Our Top Longboard Cruising Techniques
Cruising on a longboard is one of the most relaxing and enjoyable ways to explore your surroundings. It involves riding on a flat surface, such as a boardwalk or a smooth pavement, at a leisurely pace. Although cruising may seem simple, there are several techniques that can help you become a better and more efficient cruiser. In this article, we will explore some of the top longboard cruising techniques to help you improve your skills and enjoy your rides even more.
- Foot Position
Foot position is one of the most important aspects of longboard cruising. Your feet should be positioned in a way that allows you to maintain balance and control while riding. The most common foot position for cruising is the parallel stance, where your feet are shoulder-width apart and parallel to each other. This stance provides stability and allows you to distribute your weight evenly across the board.
Another foot position to consider is the staggered stance, where your front foot is placed slightly ahead of your back foot.
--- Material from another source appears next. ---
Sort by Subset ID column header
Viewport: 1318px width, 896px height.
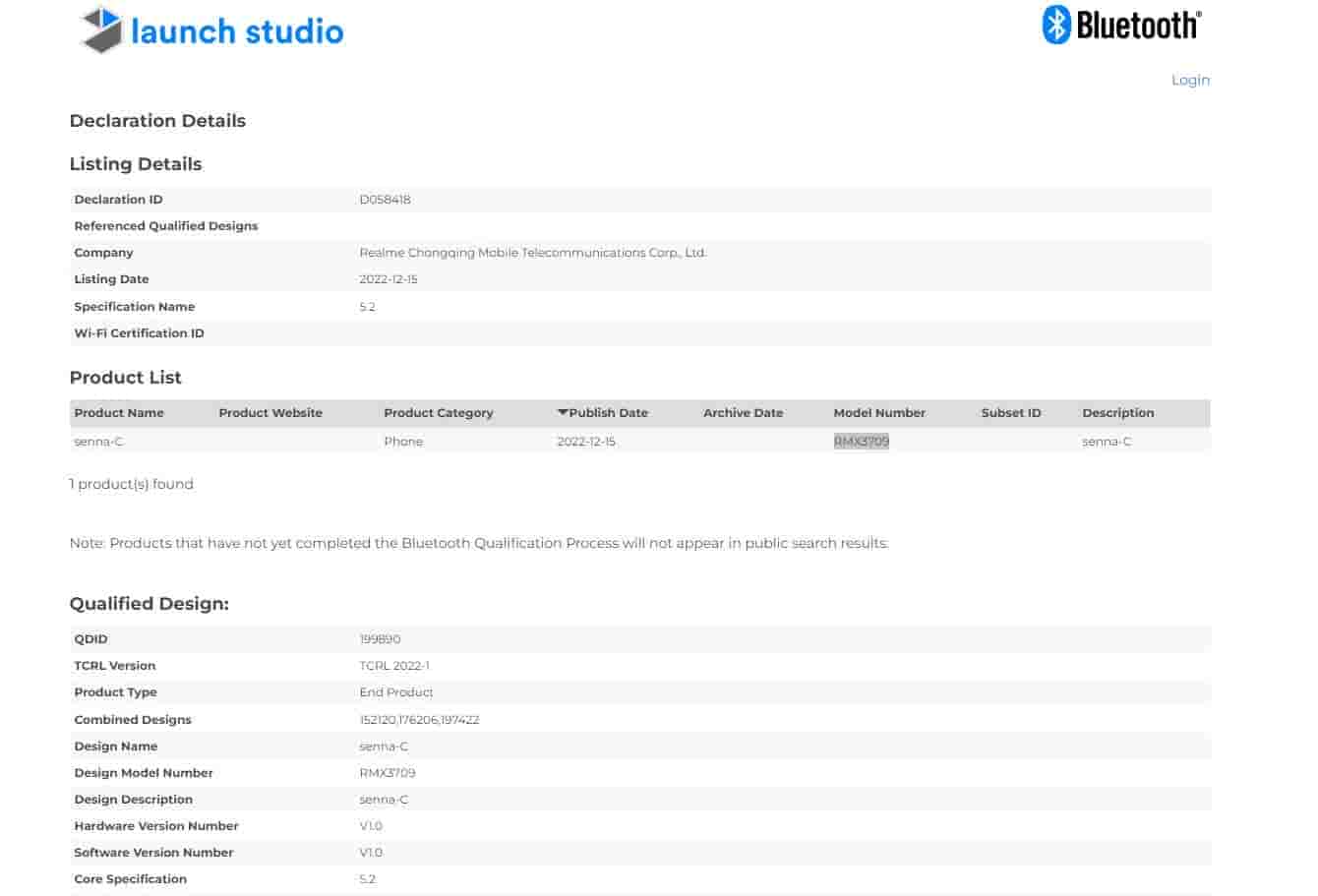point(1010,413)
This stance provides more control and manoeuvrability but may be less stable than the parallel stance. Experiment with both stances to find the one that works best for you.
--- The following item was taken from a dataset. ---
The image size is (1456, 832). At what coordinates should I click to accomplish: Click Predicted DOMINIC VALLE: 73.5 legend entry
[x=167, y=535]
Pushing is the act of using one foot to propel yourself forward on the board. It is one of the most basic and essential techniques for longboard cruising. To push, place your back foot on the tail of the board and use your front foot to push off the ground. As you push, transfer your weight onto your front foot and lift your back foot off the ground. Once you reach a comfortable speed, place your back foot back on the board and maintain your balance.
There are several pushing techniques to consider, including the classic push, the Mongo push, and the switch push. The classic push involves pushing with your front foot and keeping your back foot on the tail of the board. The mongo push involves pushing with your back foot and keeping your front foot on the board. The switch push involves pushing with your front foot and then switching your stance to push with your back foot.
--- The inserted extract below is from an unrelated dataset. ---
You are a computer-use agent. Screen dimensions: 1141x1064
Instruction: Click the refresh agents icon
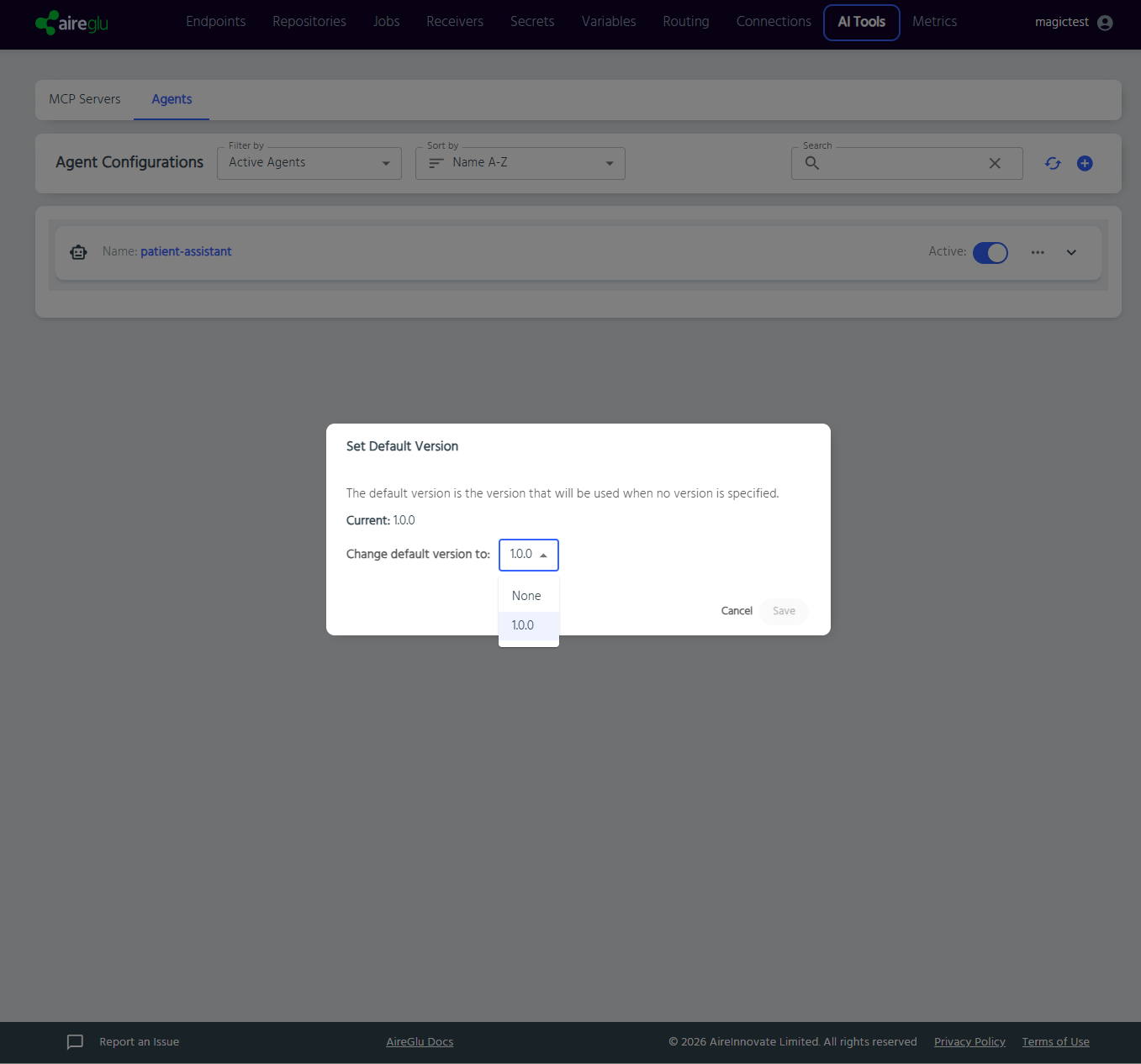[1053, 163]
Carving is a technique that involves making smooth, flowing turns on the board. It is a great way to maintain speed and control while cruising, especially on a slightly inclined surface. To carve, shift your weight onto your toes or heels and turn the board in the direction you want to go. Use your body weight to control the turn and maintain your balance.
Pumping is a technique that involves using your body weight to generate speed on the board. It is a useful technique for maintaining speed on a flat surface without having to push continuously. To pump, shift your weight forward and backwards on the board, using your legs to generate momentum. As you shift your weight forward, the board will accelerate, and as you shift your weight backwards, the board will slow down. Practice pumping on a flat surface to improve your technique and increase your speed.
- Kick Turning
Kick Turning is a technique that involves pivoting the board on one wheel to change direction. It is a useful technique for navigating tight spaces or making sharp turns. To kick turn, shift your weight onto your front foot and lift your back wheels off the ground. Pivot the board in the direction you want to go by twisting your shoulders and hips, and then place your back wheels back on the ground. Practice kick turning on a flat surface before trying it on a more challenging terrain.
Slaloming is a technique that involves weaving in and out of cones or obstacles while maintaining your speed and balance. It is a great way to improve your manoeuvrability and reaction time. To slalom, carve in and out of the cones or obstacles while maintaining your speed and balance. Use your body weight to control the board.